[Saved data entries]
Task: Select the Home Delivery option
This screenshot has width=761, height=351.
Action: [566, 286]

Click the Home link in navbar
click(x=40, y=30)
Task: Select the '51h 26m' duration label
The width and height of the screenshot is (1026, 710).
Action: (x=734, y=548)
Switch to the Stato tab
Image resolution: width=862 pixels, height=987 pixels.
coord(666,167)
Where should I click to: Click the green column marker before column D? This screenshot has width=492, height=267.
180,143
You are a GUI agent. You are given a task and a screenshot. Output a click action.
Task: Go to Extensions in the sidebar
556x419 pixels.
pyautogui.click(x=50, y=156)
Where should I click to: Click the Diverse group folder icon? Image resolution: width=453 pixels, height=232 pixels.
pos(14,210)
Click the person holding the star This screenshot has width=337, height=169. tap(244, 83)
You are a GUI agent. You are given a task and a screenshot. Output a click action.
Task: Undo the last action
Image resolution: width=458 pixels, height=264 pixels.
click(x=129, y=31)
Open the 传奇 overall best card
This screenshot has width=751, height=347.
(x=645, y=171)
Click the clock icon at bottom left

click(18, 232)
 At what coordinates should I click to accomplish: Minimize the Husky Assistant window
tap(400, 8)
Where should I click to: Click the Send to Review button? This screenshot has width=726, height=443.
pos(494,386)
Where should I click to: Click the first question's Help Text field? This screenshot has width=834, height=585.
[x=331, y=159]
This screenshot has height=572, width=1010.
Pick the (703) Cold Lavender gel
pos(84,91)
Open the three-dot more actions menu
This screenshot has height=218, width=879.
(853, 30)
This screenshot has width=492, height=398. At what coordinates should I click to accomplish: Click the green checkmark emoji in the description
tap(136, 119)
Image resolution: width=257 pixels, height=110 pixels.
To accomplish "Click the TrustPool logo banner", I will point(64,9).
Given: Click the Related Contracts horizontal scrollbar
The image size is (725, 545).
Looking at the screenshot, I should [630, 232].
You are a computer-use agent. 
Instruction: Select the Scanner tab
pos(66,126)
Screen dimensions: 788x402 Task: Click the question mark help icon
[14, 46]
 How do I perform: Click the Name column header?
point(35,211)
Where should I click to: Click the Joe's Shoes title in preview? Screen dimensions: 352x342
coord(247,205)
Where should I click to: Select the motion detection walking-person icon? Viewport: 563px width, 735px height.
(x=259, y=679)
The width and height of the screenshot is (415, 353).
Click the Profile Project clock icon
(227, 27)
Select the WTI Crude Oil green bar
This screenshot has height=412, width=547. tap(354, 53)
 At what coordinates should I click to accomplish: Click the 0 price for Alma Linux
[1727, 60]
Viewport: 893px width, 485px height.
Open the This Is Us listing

- [WHAT TO PRODUCE] After going through the entries, say how many lines contain the string "Open". Nothing else belongs in the reply.

- [RESULT] 3